If there were qualms at USF about Daugherty's minority recruiting or his fundraising capabilities, they dissipated with the presentation of the gift from the Joy McCann Foundation: a $1.1-million grant to USF to endow minority scholarships.

The benefactor was his bride. The beneficiary was his boss. But Daugherty said he saw no conflict of interest.

"I'm not personally benefiting from it," he declared.

As the Daughertys set up housekeeping at the Monte Carlo condos, Tampa lawyers began work to change the bylaws of the Joy McCann Foundation to enlarge the potential pool of beneficiaries. The impetus came from Robert Daugherty.
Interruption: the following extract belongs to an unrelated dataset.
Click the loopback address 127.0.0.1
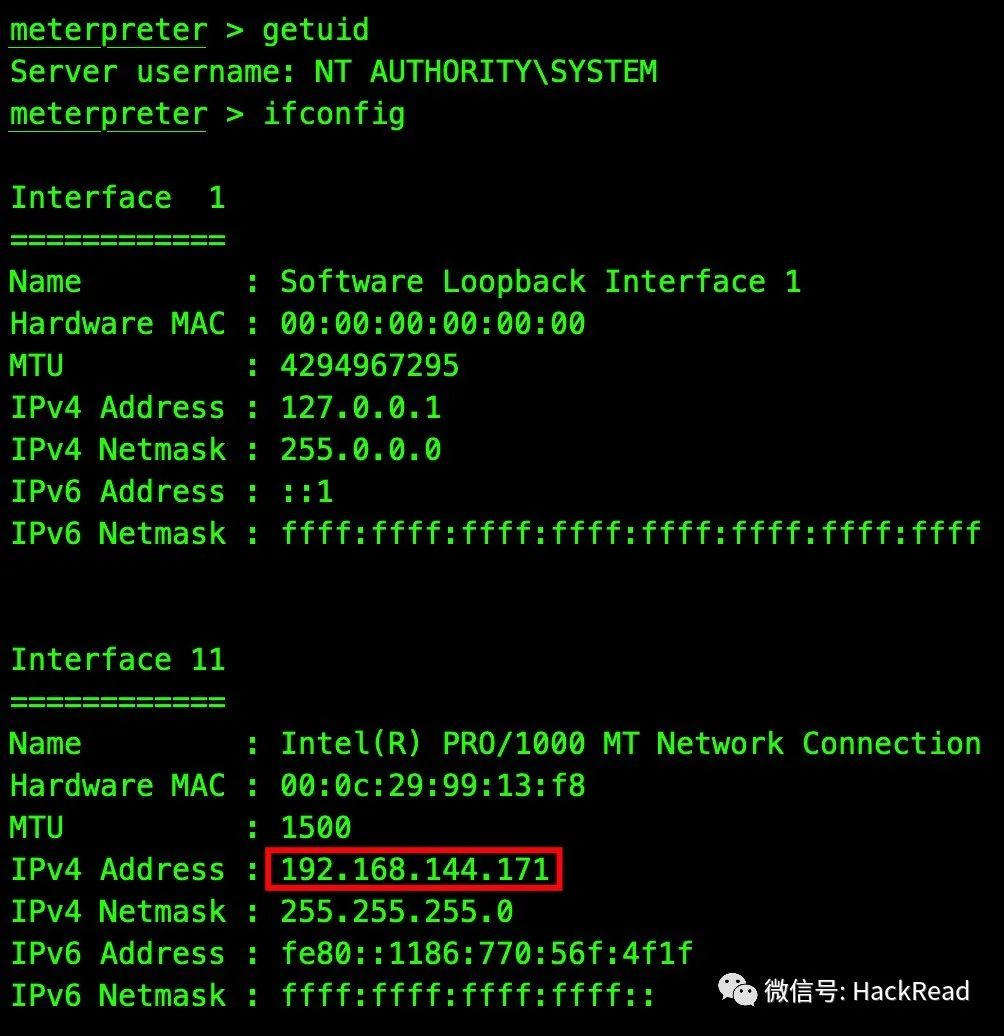 click(361, 408)
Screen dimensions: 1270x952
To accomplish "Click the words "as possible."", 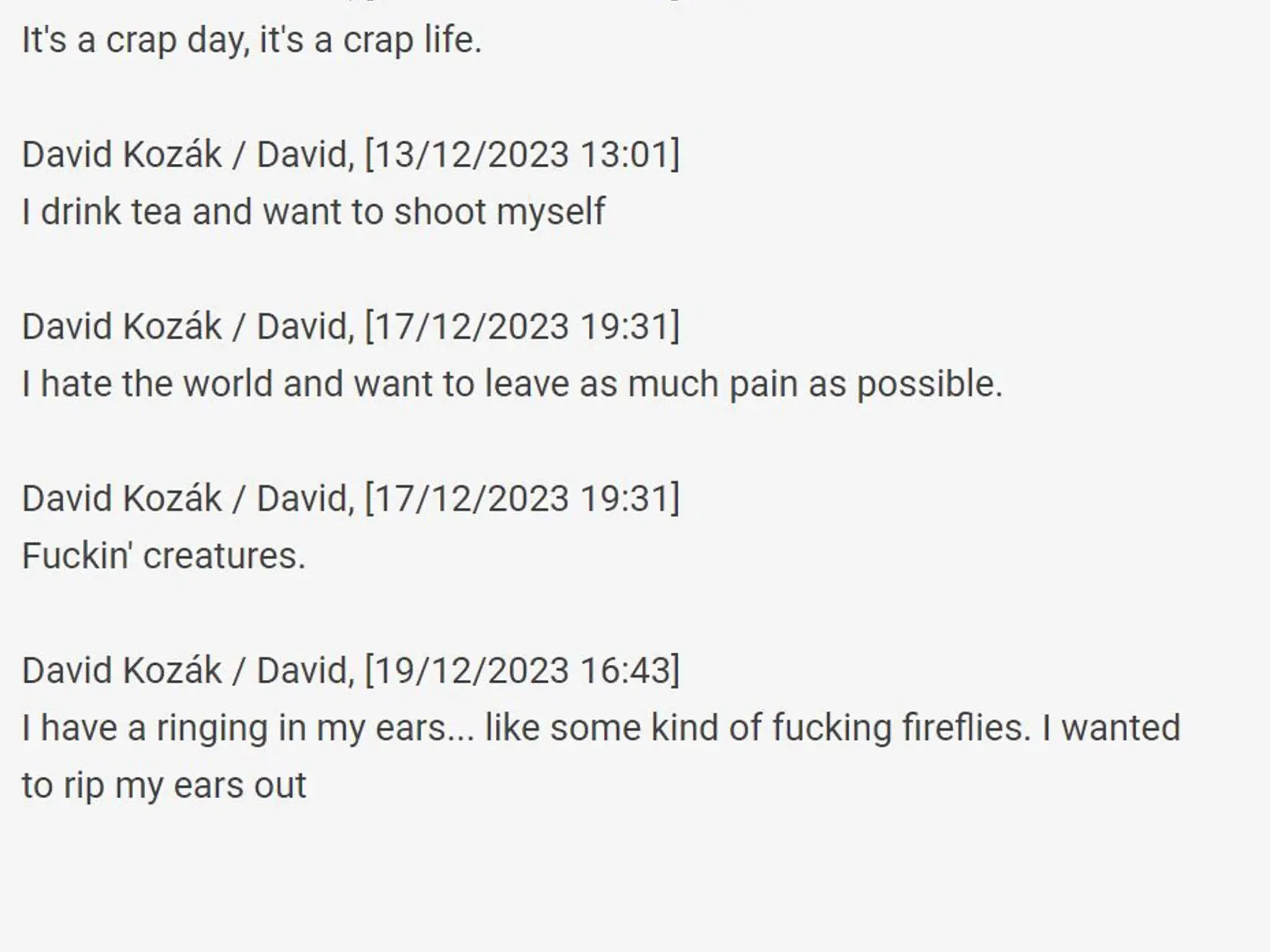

"Joy's record of giving to medical institutions is well established," he explained. "What I brought to the table was a national perspective. We wanted to enlarge the horizons of the foundation nationally."

The plan, according to an Aug. 30, 2001 letter to the foundation board from one of its directors, Jacksonville lawyer Thomas K. Purcell, was to seek the consent of the 38 charities named in the 1997 settlement, then file a petition with the court to amend the bylaws. Changing the name to the Joy and Bob Daugherty Foundation was even under consideration, though Purcell thought it a bad idea.

"Use of the name of someone who was not the original donor may signify an intent to totally disregard the role of Hugh (Culverhouse Sr.) in the creation and funding of the trust," Purcell wrote. "It may backfire to the point that the court may view our other requests with a jaundiced eye."

There was another problem. The plan ran counter to Culverhouse's instructions a few weeks before his death.

"It is my desire that at least 90 percent of the income and principal of the Foundation be distributed" to the 38 charities listed, he wrote to his trustees. The charities ranged the nonprofit spectrum from USF to Tampa General Hospital, from the Boys and Girls Clubs to the Florida Orchestra and the Tampa Museum of Science and Industry.

In the 1997 settlement, Mrs. Culverhouse and the trustees of the foundation agreed to honor the commitment to the charities listed in the letter. So, when the Daughertys and the evolving foundation board decided to change the beneficiaries, attorneys for the foundation felt duty-bound to seek a waiver of any rights the 38 charities enjoyed under the settlement.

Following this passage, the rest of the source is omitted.